Bitte gib die Einträge vom Anfang bis einschließlich der Zeile mit „Action: (145, 36)“ noch einmal wieder und tausche dabei „button“ gegen „widget“ aus. Alles andere bleibt unverändert.

□ □ □ □ □

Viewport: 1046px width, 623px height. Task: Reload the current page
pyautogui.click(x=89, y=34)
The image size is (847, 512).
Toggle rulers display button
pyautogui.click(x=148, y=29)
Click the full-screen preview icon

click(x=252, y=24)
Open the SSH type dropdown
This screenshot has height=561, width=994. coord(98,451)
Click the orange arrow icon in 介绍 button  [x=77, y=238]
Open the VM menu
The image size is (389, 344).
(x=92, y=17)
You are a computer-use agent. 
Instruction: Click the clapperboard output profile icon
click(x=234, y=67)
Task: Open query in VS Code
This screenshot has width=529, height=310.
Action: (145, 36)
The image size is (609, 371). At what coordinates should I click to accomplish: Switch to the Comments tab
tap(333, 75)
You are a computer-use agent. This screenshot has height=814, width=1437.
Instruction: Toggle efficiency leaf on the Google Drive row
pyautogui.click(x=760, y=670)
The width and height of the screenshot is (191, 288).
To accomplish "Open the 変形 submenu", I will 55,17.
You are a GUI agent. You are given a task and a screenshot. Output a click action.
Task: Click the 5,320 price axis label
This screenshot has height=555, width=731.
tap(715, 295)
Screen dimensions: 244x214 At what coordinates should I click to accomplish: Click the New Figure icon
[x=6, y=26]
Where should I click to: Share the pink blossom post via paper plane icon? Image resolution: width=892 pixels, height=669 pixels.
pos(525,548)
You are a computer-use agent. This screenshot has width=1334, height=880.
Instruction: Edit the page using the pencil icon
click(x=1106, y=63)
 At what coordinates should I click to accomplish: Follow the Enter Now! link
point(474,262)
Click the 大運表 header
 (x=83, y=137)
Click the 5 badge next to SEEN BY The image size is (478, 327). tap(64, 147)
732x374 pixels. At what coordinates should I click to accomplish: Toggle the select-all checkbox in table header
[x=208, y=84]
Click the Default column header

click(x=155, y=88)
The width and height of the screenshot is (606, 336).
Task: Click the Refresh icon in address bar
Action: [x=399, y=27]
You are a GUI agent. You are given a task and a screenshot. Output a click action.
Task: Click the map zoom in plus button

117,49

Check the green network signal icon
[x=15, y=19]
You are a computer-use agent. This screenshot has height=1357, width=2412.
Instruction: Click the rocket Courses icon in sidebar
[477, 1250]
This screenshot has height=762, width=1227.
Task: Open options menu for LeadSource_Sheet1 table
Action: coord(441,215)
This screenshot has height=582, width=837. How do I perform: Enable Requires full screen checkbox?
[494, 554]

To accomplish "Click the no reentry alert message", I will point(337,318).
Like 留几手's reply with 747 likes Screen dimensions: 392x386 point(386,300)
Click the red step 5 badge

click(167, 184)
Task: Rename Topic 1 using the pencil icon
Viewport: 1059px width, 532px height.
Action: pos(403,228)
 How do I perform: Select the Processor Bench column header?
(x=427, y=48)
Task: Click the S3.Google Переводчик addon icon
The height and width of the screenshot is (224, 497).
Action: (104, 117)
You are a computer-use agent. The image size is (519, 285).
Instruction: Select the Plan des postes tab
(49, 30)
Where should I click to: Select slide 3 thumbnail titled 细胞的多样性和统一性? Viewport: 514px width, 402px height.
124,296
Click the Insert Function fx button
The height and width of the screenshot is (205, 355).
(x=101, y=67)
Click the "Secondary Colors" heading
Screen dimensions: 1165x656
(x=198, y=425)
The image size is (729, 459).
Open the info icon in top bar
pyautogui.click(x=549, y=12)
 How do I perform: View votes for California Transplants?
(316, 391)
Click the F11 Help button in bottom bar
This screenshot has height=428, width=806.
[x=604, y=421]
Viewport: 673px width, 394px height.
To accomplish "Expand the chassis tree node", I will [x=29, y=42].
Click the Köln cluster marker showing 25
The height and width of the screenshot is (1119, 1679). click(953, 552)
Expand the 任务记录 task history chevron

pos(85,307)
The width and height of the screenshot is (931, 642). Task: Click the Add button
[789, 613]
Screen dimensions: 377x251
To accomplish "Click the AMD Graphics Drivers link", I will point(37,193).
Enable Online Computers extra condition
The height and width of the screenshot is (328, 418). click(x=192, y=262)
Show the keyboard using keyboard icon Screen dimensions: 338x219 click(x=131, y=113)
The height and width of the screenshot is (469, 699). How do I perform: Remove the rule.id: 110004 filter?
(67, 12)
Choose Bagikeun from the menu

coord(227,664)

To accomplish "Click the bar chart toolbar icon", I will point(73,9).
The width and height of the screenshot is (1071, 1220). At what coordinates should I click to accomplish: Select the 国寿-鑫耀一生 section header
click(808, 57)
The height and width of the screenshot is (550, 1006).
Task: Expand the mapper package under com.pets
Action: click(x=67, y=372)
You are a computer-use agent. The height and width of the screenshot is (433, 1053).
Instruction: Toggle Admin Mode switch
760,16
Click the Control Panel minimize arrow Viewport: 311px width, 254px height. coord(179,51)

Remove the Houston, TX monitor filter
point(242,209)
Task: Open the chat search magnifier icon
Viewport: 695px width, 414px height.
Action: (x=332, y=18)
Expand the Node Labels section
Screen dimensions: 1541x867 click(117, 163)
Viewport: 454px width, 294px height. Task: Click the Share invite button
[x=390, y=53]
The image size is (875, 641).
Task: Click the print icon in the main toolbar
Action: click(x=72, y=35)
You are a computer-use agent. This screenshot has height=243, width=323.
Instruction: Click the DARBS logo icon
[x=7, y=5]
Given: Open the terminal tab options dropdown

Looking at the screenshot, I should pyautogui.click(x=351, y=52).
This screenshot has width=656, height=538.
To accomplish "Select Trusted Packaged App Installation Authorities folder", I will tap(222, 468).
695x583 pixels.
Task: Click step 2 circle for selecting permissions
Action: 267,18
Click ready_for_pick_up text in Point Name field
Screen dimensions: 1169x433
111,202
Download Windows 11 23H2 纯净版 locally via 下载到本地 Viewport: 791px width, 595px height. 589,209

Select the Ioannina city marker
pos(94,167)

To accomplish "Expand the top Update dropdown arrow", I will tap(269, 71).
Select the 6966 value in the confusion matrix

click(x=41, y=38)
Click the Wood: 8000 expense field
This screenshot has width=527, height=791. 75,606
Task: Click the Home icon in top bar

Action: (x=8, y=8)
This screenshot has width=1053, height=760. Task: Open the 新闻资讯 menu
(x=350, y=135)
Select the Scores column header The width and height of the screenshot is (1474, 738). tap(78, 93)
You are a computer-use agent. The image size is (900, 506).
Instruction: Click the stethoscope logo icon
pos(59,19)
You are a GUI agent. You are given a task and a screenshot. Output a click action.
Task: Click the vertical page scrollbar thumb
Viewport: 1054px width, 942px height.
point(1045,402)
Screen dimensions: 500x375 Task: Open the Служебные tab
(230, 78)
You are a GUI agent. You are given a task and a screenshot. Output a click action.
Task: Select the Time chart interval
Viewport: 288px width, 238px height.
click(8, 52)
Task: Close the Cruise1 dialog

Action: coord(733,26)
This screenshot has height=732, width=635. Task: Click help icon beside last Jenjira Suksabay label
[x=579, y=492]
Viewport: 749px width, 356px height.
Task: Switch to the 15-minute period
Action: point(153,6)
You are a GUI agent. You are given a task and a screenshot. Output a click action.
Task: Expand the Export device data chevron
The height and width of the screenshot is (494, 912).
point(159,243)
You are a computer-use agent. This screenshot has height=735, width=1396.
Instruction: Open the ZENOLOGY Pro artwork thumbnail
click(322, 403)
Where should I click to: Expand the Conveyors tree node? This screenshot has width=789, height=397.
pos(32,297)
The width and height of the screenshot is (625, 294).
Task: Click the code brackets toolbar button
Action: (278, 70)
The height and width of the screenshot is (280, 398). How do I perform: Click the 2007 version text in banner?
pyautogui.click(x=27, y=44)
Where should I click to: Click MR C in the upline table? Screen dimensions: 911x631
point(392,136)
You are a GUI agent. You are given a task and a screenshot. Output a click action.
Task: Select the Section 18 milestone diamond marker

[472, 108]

□ □ □ □ □

— Antwort —
Viewport: 1046px width, 623px height. Task: Reload the current page
pyautogui.click(x=89, y=34)
The image size is (847, 512).
Toggle rulers display widget
pyautogui.click(x=148, y=29)
Click the full-screen preview icon

click(x=252, y=24)
Open the SSH type dropdown
This screenshot has height=561, width=994. coord(98,451)
Click the orange arrow icon in 介绍 widget  [x=77, y=238]
Open the VM menu
The image size is (389, 344).
(x=92, y=17)
You are a computer-use agent. 
Instruction: Click the clapperboard output profile icon
click(x=234, y=67)
Task: Open query in VS Code
This screenshot has width=529, height=310.
Action: (145, 36)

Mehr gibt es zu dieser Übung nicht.